This Longmont flower grower uses her raised beds as quick-and-easy greenhouses and they work great for a few degrees of extra protection. Here's how she does it:
Materials you'll need for a 4 x 8' bed:
- 10 (1/2” 18" -24”) pieces of rebar
- Nylon cord or clothesline for spine
- 20’ x 10’ of 8 mil greenhouse plastic, or plastic sheeting if you’re in a pinch.
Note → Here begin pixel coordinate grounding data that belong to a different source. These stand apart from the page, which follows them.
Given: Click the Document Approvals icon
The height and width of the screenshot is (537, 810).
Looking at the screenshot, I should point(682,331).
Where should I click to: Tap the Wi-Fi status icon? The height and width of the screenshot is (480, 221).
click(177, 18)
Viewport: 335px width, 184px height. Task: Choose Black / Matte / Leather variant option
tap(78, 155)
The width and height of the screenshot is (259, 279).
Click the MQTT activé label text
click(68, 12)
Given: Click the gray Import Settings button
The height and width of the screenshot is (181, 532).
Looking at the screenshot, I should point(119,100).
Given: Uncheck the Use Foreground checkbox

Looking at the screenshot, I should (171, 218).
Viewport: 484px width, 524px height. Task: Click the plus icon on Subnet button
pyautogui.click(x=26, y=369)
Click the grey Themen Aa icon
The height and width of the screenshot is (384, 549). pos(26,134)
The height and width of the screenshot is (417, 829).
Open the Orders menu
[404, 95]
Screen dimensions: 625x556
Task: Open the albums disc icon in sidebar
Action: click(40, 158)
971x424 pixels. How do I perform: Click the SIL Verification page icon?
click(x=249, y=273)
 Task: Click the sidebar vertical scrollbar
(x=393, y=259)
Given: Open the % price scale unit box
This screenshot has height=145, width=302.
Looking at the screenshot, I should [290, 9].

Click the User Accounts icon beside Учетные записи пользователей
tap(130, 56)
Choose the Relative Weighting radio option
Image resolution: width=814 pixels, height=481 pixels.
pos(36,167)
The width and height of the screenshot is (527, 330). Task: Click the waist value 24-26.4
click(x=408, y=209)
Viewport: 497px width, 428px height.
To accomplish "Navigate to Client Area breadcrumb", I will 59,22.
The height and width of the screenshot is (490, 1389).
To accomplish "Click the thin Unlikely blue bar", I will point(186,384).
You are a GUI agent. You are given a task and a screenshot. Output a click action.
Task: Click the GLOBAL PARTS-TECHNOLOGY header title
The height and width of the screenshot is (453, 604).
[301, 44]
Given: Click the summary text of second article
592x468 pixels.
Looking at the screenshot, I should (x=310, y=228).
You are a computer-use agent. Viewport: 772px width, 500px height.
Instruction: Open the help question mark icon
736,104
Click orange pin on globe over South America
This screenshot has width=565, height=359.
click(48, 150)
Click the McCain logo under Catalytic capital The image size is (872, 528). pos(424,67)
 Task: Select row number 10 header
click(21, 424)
Actual UV-rated greenhouse plastic will last much longer
- Four 10’ long hoops made of PVC or electrical metal conduit (PVC works if you don’t have access to a hoop bender, but if you plan on making a lot or using these every year invest in the hoop bender and bend metal hoops as they won’t degrade the greenhouse plastic like the PVC will over time)
- 8 of the 2” clamps to hold the cover in place (linked in bio)
- If you’re adding an electric heater to the space, be sure it is greenhouse rated for moisture, the plug is within the structure and you have 3’ of clearance from combustibles like dried leaves or debris. For extra safety place it on a non combustible surface like a fiberglass tray or paver.
If the heater makes you nervous (remember, safety first!) this greenhouse without a heater will still give you an extended growing season with frost protection and a few degrees of extra warmth, especially if you use frost fabric within the structure.
Want to make it even more efficient? Add a layer between the two plastic layers of bubble wrap for extra R value.
Here's the 12-minute video with instructions on how to build your own DIY greenhouse.
Credit: Blossom and Branch Farm
Another option for protecting tender plants through the spring are these row covers from Gardener's Supply Company. One of our members swears by them (she puts a brick on each to keep them down due to wind). They have been used for four years in a row and are holding up well. TIP: buy the covers that include ends as shown in link or else cold air will get in and zap your plants.
The FREE way to protect spring growing beds is to cover them with a thick layer of pine needles.